IRS taking a closer look at income obtained from Venmo, Cash App, Zelle, and more

January 10, 2022 | 12:06 am

Updated January 9, 2022 | 3:34 pm

Graphic by Owensboro Times

Effective January 1, 2022, businesses or individuals that receive $600 or more in payments for goods and services through a third-party payment network will receive an information return on Form 1099-K, with that information also reported to the IRS. 

The new rule is a component of the American Rescue Plan signed into law in March of 2021 and primarily targets payments received through apps such as Zelle, Venmo, PayPal, Cash App, and more.

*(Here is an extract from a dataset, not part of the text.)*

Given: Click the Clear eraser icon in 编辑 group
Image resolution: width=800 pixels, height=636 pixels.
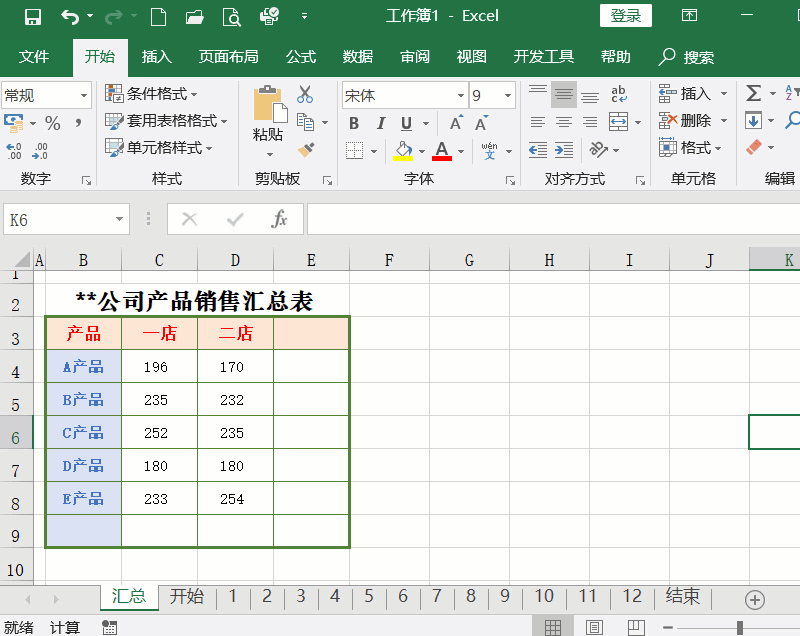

Scott Clay, a local accountant and director of the tax division at Riney Hancock CPAs, said the new policy is “merely a tax reporting change and not a change in income tax law.”

Third-party payment networks were previously only required to report payments that exceeded $20,000 and more than 200 transactions within a year. The new policy requires those networks to report cumulative revenues of $600 with no minimum number of transactions by issuing 1099-K forms to their users.

“If you keep good records and report your income for business transactions, you have nothing to worry about,” Clay said. “Form 1099-K has been around for a long time, and even though a person might receive one, the amounts reported are not necessarily taxable. When required, the forms are issued for all payments of goods and services, whether they are taxable or not.”

The reporting change simply increases the chances that someone who isn’t reporting income from third-party transactions has a greater chance of being detected. Clay said this likely wouldn’t affect larger businesses, but rather smaller businesses that fail to maintain proper records.

“If you do things the right way, you have nothing to worry about,” he said. 

Here’s what you need to know:

If you use third-party payment networks, they will send you a Form 1099-K to document income received through electronic payments for goods and services. As a result of the expanded reporting requirement, users should expect to receive requests from the networks for social security numbers or business tax identification numbers.

Remember, as Clay said, this is not an additional tax, but a reporting change to the existing law. The form will report combined taxable and nontaxable income sources on one line; it’s imperative to understand the difference. 

Common examples of taxable income include tips, salaries, wages, and rents from personal property. 

With the IRS paying closer attention to these transactions, barbers, hairstylists, lawn specialists, landscapers, private sitters, and more will need to focus more attention on their record-keeping. The same is true for someone who peddles on Facebook Marketplace, eBay, or the local flea market for a profit. 

Common examples of nontaxable income are financial gifts from loved ones and reimbursements from friends for food or rent. 

You needn’t worry if you’re selling a personal item – such as a sofa you purchased 10 years ago – for a loss on one of the sites mentioned above, as that is not taxable. However, it would still be beneficial to maintain accurate records.